Issue 350 patch #351

RichardBruskiewich · 2021-10-27T14:47:00Z

Splitting out RDF/OWL test failure patch from PR #349 (see this other PR).

…rsion (this eliminates the designated_type error, but still has some other unit test failures)

…isting size of the cache as smaller than the CACHE_SIZE?

balhoff · 2021-10-27T15:49:28Z

@RichardBruskiewich I don't think I have enough knowledge of this project to review, sorry!

RichardBruskiewich · 2021-10-27T17:10:05Z

@RichardBruskiewich I don't think I have enough knowledge of this project to review, sorry!

Hi @balhoff, (cc: @deepakunni3) maybe I can just get you to comment on the 'reified nodes' issue: what are we expecting as Predicates as typical KGX RDF NT input triples?
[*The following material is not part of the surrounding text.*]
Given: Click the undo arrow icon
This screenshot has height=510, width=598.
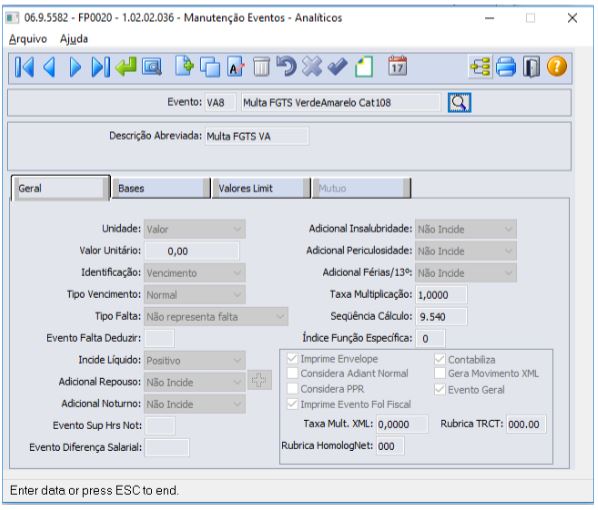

The KGX dereify() method ignores OBAN node properties like http://purl.org/oban/association_has_subject, http://purl.org/oban/association_has_predicate and http://purl.org/oban/association_has_object, which are used in the sample OBAN NT data file (how universal are those properties as RDF globally?).

I'm simply wondering whether or not the RDF source input code simply translate these predicates into the Biolink Model slot values ('subject', 'predicate' and 'object'), in addition to looking for those Biolink slot values as well (in the RDF, if users opt to use them instead of OBAN).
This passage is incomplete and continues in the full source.